───── PROVIDED INFORMATION

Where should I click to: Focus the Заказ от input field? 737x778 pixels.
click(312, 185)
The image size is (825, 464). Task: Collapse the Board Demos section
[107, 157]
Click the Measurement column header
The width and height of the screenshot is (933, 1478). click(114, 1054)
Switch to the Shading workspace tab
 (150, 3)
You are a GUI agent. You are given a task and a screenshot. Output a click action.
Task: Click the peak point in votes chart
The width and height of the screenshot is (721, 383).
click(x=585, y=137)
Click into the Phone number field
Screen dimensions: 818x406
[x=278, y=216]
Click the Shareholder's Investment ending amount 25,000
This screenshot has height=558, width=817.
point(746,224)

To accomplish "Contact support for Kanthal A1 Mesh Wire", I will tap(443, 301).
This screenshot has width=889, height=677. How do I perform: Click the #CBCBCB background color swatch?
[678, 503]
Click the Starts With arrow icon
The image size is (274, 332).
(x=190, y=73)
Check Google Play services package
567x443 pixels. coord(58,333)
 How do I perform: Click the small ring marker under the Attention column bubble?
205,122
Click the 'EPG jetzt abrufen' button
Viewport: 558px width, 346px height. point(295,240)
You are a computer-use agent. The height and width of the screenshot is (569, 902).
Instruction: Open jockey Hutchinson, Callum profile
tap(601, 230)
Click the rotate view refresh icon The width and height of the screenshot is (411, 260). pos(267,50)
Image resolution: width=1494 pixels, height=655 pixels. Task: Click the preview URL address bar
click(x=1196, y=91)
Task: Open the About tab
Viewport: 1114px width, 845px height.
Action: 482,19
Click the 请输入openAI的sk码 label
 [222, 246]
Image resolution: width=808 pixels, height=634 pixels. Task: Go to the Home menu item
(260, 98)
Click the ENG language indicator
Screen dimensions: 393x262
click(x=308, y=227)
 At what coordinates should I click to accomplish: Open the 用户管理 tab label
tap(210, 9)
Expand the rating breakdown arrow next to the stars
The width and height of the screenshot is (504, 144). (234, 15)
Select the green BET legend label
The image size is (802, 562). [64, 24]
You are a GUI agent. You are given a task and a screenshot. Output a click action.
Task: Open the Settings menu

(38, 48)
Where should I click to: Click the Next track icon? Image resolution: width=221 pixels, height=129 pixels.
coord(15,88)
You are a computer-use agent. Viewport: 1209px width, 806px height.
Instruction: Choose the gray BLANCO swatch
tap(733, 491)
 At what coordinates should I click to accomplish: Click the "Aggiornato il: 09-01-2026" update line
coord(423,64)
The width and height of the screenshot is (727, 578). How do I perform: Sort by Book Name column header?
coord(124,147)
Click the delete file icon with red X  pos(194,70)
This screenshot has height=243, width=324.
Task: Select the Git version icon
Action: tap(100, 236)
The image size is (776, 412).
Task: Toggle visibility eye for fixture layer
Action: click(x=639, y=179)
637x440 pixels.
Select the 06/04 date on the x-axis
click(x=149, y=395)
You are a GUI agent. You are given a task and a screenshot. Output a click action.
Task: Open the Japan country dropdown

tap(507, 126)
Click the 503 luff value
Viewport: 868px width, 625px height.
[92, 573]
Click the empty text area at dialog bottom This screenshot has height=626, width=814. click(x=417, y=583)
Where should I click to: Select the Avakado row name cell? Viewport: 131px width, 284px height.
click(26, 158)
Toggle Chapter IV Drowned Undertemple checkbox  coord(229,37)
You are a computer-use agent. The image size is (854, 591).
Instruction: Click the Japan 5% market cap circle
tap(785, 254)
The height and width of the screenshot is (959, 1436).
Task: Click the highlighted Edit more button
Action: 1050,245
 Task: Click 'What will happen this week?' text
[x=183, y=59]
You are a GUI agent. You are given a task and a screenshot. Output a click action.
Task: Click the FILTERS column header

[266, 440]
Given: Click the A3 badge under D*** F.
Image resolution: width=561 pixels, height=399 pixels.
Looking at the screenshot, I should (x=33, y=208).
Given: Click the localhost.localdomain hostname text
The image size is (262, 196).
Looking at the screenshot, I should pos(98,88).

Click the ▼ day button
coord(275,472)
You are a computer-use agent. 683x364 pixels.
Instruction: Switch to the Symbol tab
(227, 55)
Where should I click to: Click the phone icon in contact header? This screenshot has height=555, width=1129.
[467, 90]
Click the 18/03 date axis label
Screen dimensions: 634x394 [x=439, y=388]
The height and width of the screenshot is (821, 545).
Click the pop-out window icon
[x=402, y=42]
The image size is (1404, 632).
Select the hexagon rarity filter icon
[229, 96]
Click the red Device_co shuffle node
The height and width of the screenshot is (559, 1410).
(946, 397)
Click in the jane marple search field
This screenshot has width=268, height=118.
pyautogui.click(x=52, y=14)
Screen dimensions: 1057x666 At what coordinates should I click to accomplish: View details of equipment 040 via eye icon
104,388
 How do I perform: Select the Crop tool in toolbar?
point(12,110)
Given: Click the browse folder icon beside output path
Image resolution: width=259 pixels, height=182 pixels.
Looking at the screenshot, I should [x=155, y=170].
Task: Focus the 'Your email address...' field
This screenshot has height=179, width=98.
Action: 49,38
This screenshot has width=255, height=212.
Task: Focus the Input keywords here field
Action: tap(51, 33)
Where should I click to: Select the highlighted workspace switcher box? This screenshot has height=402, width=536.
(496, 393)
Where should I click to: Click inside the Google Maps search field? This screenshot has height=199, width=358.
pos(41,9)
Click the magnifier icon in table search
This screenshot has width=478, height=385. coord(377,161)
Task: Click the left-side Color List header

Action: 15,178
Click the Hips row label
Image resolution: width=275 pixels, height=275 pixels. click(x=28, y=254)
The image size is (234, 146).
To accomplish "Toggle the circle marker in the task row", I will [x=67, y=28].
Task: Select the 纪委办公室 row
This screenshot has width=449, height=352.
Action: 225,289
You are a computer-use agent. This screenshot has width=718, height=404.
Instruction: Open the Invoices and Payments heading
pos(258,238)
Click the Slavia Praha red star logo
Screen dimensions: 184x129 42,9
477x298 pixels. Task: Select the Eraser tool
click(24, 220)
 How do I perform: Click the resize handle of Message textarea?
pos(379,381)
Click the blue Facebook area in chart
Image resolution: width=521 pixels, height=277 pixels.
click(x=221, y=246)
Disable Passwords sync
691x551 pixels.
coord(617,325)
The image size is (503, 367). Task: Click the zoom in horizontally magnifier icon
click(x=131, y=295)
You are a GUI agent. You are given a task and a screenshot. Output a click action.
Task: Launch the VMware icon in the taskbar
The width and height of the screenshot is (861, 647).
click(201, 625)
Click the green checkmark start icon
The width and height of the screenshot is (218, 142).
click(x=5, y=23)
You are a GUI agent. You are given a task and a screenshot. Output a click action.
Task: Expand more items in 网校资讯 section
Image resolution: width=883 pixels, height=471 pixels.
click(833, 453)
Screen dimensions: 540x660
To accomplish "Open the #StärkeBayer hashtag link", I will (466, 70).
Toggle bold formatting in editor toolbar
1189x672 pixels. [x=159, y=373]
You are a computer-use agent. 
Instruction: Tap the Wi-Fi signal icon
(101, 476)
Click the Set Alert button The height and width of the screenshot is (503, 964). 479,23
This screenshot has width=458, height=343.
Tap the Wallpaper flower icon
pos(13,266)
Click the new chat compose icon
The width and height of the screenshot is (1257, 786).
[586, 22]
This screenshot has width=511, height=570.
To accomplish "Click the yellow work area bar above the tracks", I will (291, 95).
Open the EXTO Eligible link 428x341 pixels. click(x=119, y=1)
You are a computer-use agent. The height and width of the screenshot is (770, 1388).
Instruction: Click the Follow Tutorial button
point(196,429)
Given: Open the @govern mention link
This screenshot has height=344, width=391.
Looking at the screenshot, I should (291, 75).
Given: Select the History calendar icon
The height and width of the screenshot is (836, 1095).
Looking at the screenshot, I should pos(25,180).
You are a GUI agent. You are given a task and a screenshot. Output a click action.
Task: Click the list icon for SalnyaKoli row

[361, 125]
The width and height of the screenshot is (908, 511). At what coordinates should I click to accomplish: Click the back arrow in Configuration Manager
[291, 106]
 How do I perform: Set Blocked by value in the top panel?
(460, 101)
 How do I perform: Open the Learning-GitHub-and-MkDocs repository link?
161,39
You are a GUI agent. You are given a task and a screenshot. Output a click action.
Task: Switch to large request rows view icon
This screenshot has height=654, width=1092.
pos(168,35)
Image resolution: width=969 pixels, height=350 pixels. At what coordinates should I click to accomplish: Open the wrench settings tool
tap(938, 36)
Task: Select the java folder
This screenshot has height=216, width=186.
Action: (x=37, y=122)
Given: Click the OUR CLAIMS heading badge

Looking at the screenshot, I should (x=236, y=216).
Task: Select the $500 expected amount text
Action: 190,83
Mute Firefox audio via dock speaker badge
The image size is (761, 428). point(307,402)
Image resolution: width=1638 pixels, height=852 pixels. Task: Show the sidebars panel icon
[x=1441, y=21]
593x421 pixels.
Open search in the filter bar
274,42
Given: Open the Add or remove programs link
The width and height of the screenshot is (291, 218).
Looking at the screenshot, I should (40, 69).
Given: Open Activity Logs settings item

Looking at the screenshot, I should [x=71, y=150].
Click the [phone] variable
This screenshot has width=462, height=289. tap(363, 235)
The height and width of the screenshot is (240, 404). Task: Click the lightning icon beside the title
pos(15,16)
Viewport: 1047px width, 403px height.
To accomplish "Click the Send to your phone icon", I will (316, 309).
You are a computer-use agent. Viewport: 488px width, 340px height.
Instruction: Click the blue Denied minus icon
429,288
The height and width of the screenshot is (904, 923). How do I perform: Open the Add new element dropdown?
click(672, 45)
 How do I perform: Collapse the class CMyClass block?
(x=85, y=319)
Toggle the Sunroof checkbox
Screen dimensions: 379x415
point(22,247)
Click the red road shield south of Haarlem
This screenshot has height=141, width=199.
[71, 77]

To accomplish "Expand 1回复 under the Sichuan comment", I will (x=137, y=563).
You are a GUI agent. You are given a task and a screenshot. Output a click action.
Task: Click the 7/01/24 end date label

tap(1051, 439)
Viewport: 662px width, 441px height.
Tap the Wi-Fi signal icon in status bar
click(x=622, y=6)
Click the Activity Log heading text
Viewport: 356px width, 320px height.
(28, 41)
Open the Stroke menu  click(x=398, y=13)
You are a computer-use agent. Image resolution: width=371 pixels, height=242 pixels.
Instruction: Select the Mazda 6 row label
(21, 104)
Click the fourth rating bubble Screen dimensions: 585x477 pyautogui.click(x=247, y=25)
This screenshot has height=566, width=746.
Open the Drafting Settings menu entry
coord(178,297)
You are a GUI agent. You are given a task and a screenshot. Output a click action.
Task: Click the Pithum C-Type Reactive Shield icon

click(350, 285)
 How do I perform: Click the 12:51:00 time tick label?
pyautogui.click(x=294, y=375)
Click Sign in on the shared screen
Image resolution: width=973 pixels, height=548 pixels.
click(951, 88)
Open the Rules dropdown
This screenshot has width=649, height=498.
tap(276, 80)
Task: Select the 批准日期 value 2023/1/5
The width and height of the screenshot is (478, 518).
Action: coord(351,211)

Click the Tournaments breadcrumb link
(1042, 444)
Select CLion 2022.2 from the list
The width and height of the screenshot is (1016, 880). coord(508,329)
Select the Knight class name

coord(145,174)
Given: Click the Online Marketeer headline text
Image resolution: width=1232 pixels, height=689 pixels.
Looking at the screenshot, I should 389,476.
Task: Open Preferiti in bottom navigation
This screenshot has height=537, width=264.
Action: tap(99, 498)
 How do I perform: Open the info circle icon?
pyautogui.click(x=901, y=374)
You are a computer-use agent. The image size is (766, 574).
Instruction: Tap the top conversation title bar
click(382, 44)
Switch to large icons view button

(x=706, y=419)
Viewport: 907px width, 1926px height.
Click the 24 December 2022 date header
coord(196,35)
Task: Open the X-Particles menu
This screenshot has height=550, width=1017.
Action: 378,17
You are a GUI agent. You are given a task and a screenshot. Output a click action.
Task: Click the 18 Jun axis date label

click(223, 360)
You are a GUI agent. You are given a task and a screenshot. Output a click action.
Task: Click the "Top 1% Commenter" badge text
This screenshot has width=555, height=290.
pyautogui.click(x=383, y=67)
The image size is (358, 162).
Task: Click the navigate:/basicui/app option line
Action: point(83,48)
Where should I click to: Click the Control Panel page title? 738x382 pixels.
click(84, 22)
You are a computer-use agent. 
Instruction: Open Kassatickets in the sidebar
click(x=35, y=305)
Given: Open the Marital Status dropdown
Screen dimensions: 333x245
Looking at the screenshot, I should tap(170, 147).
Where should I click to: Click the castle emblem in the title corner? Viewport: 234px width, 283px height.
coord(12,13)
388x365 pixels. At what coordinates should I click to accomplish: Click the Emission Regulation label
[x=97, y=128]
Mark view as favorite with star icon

──────────

» **TASK GOAL**: Transcribe the records above from the line holding "Toggle bold formatting in editor toolbar" down to the line holding "This screenshot has width=458, height=343.", inclusive, without adding anything.

» **EXPECTED OUTPUT**:
Toggle bold formatting in editor toolbar
1189x672 pixels. [x=159, y=373]
You are a computer-use agent. 
Instruction: Tap the Wi-Fi signal icon
(101, 476)
Click the Set Alert button The height and width of the screenshot is (503, 964). 479,23
This screenshot has width=458, height=343.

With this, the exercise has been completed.